_EXTRACTED TEXT_
|---|

Egnyte’s cloud storage and collaboration tools

3. Egnyte

Funding: $32 million
Investors: Google Ventures, Kleiner Perkins Caufield & Byers, Polaris Venture Partners, and Floodgate Fund
Competing with: IBM, EMC, Netapp, Microsoft, Box

Enterprise cloud storage and collaboration is not an easy business to be in. There are lots of enterprise mainstays like IBM, EMC, and EMC to contend with. And then there’s Box, a muscular startup that’s raised more than $300 million in funding to date.

Mountain View, Calif.-based Egnyte is a standout in the space because it has been able to hold its own even against an enormous amount of competition. It offers deep collaboration tools and document storage, and it recently aligned itself more closely with Google by offering Google Drive integration.

To compete with the pack, Egnyte offers a wide range of secure features that can help small businesses and enterprises alike. Users of the service can easily store, share, and backup their work files, and IT managers maintain a substantial level of control over where files go and how they are shared.

Egnyte has about 100 employees and claims that 1 billion files are shared daily by its more than 30,000 customers. Its clients include Harley Davidson, Ikea, Fender, Puma, Yamaha, Crayola, and the San Francisco Giants.

Christina Farr/VentureBeat

Practice Fusion sign in its San Francisco office

4. Practice Fusion

Funding: $70 million
Investors: ARTIS Ventures, Felicis Ventures, Band of Angels, Glynn Capital Management, and many others
Competing with: Epic, AthenaHealth, Cerner, McKesson

Now, you might look at the company’s hefty $70 million funding to date and think that it doesn’t really make San Francisco-based Practice Fusion a “David.” But when it comes to the market of electronic health records (EHR), you’ve got to have some scratch just to play in the game.

|---|

_INFORMATION_
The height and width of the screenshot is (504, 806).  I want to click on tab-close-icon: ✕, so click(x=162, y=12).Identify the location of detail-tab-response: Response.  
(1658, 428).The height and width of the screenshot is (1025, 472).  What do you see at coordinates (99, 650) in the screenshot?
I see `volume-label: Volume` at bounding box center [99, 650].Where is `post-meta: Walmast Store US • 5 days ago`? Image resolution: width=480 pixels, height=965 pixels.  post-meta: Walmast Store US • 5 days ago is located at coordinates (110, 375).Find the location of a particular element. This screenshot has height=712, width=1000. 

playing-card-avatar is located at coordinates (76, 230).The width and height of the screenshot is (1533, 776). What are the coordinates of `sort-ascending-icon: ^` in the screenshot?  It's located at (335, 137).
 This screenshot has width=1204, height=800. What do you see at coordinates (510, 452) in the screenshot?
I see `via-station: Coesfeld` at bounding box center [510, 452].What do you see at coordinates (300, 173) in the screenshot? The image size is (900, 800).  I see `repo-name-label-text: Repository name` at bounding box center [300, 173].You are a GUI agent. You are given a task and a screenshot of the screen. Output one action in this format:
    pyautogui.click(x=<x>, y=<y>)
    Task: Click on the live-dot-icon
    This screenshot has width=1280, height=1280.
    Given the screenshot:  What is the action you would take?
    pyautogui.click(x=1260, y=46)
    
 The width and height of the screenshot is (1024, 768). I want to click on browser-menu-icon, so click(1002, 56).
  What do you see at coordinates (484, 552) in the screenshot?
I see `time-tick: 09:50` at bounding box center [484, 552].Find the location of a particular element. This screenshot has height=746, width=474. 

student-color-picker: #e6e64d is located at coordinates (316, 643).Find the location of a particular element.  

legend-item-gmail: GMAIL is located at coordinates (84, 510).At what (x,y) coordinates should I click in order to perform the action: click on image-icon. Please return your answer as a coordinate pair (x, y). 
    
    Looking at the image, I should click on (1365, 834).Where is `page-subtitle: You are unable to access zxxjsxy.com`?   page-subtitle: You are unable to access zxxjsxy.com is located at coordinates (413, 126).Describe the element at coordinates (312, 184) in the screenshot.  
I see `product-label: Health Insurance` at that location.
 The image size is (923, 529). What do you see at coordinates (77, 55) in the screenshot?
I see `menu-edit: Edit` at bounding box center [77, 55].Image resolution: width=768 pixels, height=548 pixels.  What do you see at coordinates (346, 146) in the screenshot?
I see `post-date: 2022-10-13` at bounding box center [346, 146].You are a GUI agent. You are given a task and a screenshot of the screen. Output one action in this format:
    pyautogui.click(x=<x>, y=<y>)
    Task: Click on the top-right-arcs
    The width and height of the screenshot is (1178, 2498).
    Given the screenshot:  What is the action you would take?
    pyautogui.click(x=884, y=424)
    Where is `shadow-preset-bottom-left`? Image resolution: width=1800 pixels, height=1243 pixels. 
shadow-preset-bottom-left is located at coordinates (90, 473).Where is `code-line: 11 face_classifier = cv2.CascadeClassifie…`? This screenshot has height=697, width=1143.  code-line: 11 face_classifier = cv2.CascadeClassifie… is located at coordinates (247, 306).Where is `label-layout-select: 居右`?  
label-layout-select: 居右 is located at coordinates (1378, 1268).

|---|

_EXERCISE AIM_
From the text about Egnyte and Practice Fusion, copy out the passage from "Egnyte has about" up to and including "San Francisco Giants.".

_RESULT OF THIS EXERCISE_
Egnyte has about 100 employees and claims that 1 billion files are shared daily by its more than 30,000 customers. Its clients include Harley Davidson, Ikea, Fender, Puma, Yamaha, Crayola, and the San Francisco Giants.